## EXERCISE INSTRUCTIONS
Output the full listing again without altering anything.

## DATA
★ ★ ★
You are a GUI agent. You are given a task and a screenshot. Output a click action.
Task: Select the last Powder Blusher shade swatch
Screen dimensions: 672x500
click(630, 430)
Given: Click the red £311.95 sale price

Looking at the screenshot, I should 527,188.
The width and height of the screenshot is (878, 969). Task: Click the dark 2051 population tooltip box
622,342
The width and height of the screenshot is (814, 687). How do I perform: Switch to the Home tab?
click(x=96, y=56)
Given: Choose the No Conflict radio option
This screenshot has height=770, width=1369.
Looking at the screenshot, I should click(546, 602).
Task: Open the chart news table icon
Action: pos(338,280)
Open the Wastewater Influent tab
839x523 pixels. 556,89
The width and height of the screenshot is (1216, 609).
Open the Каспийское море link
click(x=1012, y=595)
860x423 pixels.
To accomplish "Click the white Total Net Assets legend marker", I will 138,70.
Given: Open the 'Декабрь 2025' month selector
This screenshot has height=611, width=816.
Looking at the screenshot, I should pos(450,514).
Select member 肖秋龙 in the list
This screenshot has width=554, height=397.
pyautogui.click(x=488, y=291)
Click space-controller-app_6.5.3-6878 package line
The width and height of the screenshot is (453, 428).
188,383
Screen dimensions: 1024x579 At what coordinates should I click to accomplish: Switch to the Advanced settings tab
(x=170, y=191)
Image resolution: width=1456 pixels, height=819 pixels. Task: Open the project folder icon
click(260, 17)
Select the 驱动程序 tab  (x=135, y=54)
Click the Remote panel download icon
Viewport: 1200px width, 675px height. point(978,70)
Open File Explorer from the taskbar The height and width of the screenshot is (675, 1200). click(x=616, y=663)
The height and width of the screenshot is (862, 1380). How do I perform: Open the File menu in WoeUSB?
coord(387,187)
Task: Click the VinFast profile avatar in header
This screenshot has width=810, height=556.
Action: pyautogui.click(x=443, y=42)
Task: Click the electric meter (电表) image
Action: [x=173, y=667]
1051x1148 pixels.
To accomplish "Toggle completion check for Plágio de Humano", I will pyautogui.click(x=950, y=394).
★ ★ ★
## WRITTEN RESPONSE
You are a GUI agent. You are given a task and a screenshot. Output a click action.
Task: Select the last Powder Blusher shade swatch
Screen dimensions: 672x500
click(630, 430)
Given: Click the red £311.95 sale price

Looking at the screenshot, I should 527,188.
The width and height of the screenshot is (878, 969). Task: Click the dark 2051 population tooltip box
622,342
The width and height of the screenshot is (814, 687). How do I perform: Switch to the Home tab?
click(x=96, y=56)
Given: Choose the No Conflict radio option
This screenshot has height=770, width=1369.
Looking at the screenshot, I should click(546, 602).
Task: Open the chart news table icon
Action: pos(338,280)
Open the Wastewater Influent tab
839x523 pixels. 556,89
The width and height of the screenshot is (1216, 609).
Open the Каспийское море link
click(x=1012, y=595)
860x423 pixels.
To accomplish "Click the white Total Net Assets legend marker", I will 138,70.
Given: Open the 'Декабрь 2025' month selector
This screenshot has height=611, width=816.
Looking at the screenshot, I should pos(450,514).
Select member 肖秋龙 in the list
This screenshot has width=554, height=397.
pyautogui.click(x=488, y=291)
Click space-controller-app_6.5.3-6878 package line
The width and height of the screenshot is (453, 428).
188,383
Screen dimensions: 1024x579 At what coordinates should I click to accomplish: Switch to the Advanced settings tab
(x=170, y=191)
Image resolution: width=1456 pixels, height=819 pixels. Task: Open the project folder icon
click(260, 17)
Select the 驱动程序 tab  (x=135, y=54)
Click the Remote panel download icon
Viewport: 1200px width, 675px height. point(978,70)
Open File Explorer from the taskbar The height and width of the screenshot is (675, 1200). click(x=616, y=663)
The height and width of the screenshot is (862, 1380). How do I perform: Open the File menu in WoeUSB?
coord(387,187)
Task: Click the VinFast profile avatar in header
This screenshot has width=810, height=556.
Action: pyautogui.click(x=443, y=42)
Task: Click the electric meter (电表) image
Action: [x=173, y=667]
1051x1148 pixels.
To accomplish "Toggle completion check for Plágio de Humano", I will pyautogui.click(x=950, y=394).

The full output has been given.